The smart money remains on the two sides settling in some form before January, the point at which the season would be lost.

“Today is Nov. 14,” Hunter told a small group of reporters after the meeting. “That is ample time for us to save the season.”

But Feldman warns that the timetable just got longer. The two sides must exchange court papers, argue before a judge, reach a settlement, re-form the union and sign a new CBA. The season isn’t dead, but it is in far more danger than it was 24 hours ago.

That’s the big picture going forward. For now, fans are going to lament the possibility of losing the season after the two sides came so close to a deal.
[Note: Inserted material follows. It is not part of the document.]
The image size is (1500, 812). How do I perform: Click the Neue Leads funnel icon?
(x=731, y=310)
On the surface, the collapse of the talks came down to nitty-gritty cap and tax rules most fans don’t even care about — whether luxury tax teams could use the mid-level exception; whether teams that pay the luxury tax every year would suffer a harsh penalty that would make the tax act like a hard cap; whether all teams could use sign-and-trade and extend-and-trade transactions through which a few stars have switched teams over the last year.

The players, with some justification, viewed those proposals as a way for the league to stifle the movement of star players while giving middle-class veterans lower odds of securing that one, career-defining guaranteed deal. You could argue it’s silly to torpedo a season based on rules that might apply to 20 guys per year, at most, but union members have no way of knowing when it will be their turn to be one of those 20 guys.
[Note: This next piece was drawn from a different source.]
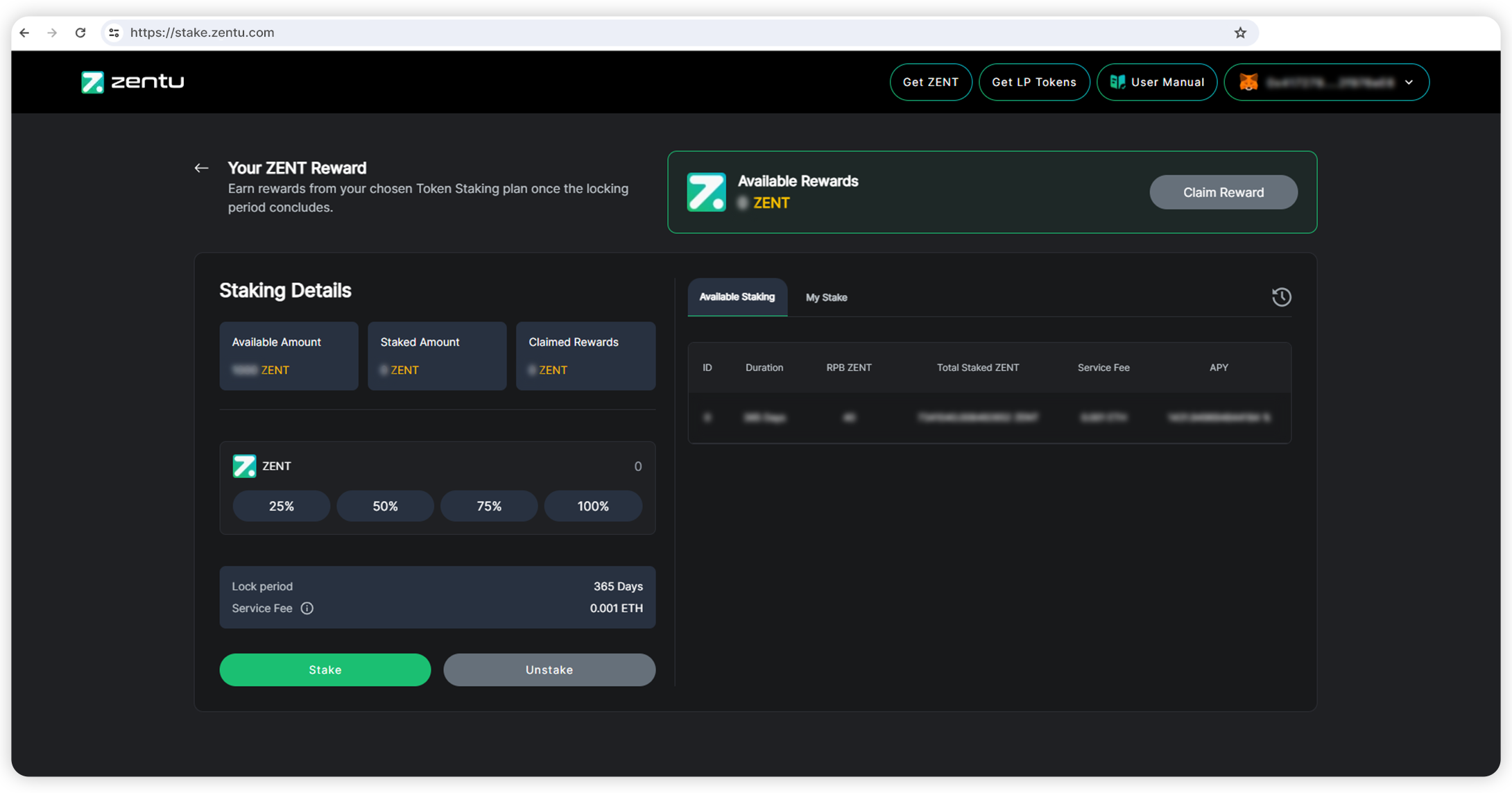Click browser back arrow
Screen dimensions: 1512x793
(x=25, y=33)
But even more significant is the fact that players generally gave on every aspect of this deal, at least if you consider the just-expired CBA as a baseline. And so while it’s easy to say, “They’re close!” the reality is one side is much more comfortable than the other with what “close” means now. The way the league got there, with a series of ultimatums, also seems to have emboldened players — even though many of them have expressed a desire to accept the league’s offer and get on with it.

“It was the first mistake Stern made,” said Marc Fleisher, an agent who pushed for the decertification of the union in 1995. “The one thing you can say about professional basketball players is that they are competitive people, and they don’t react well to ultimatums.”

Fleisher and others I spoke to also criticized the union for giving too much early instead of coming out with aggression. Some of those critics wondered why the union did not move to decertify or disclaim interest earlier. “They continued to offer and offer without getting anything in return,” Fleisher told SI.com. “And all that did was embolden the owners to ask, ‘How much more can we get?’”

One thing for sure: This is a mess now.